Accomplishments and honors

Championships
- NJCAA National (2021); 4× Region 5 Tournament (15,17,21–22); 3× NTJCAC Regular Season (16–17,21);

= Mitch Thompson =

American baseball coach

Mitch Thompson (born 1965 or 1966) is an American baseball coach and former player, who is the current head baseball coach of the Baylor Bears. He played college baseball at Cloud County Community College in 1984, transferring to Bacone College in 1985, before ultimately transferring to Fort Hays State where he played from 1986 to 1988. He served as the head coach of the McLennan Highlanders (2013–2022).

==Playing career==
Thompson grew up in Goodland, Kansas. He attended Cloud County Community College as a freshman. He would transfer to Bacone College for the 1985 season. Thompson made his final transfer to Fort Hays State University, where he was a two-time Academic All-American and a 1988 team captain.

==Coaching career==
Thompson began his coaching career as a graduate assistant for the Mississippi State Bulldogs. He moved to Virginia in 1991, working as a paid assistant for the Radford Highlanders. He returned to Mississippi State for the 1992 and 1993 seasons. He would also join the Auburn Tigers for a season in 1994.
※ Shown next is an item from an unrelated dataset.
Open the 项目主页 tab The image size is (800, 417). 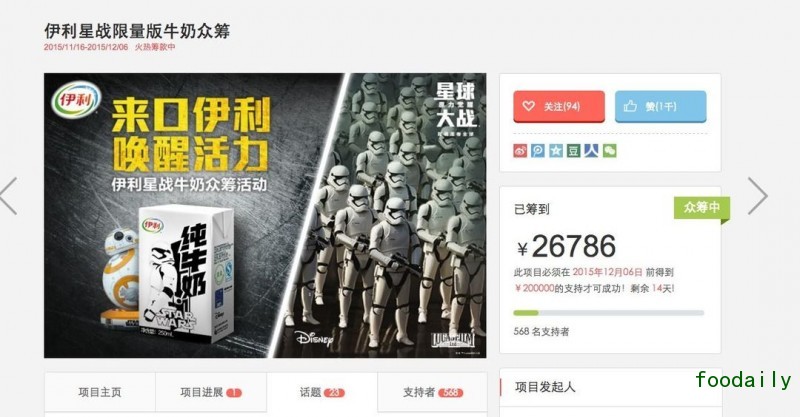click(x=100, y=392)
Thompson joined Steve Smith's staff as the hitting coach of the Baylor Bears in 1995, where he finally found a long-term home. After 15 years on Smith's staff, he was promoted to Assistant head coach. Following the 2013 season, he accepted the head coaching position at McLennan Community College.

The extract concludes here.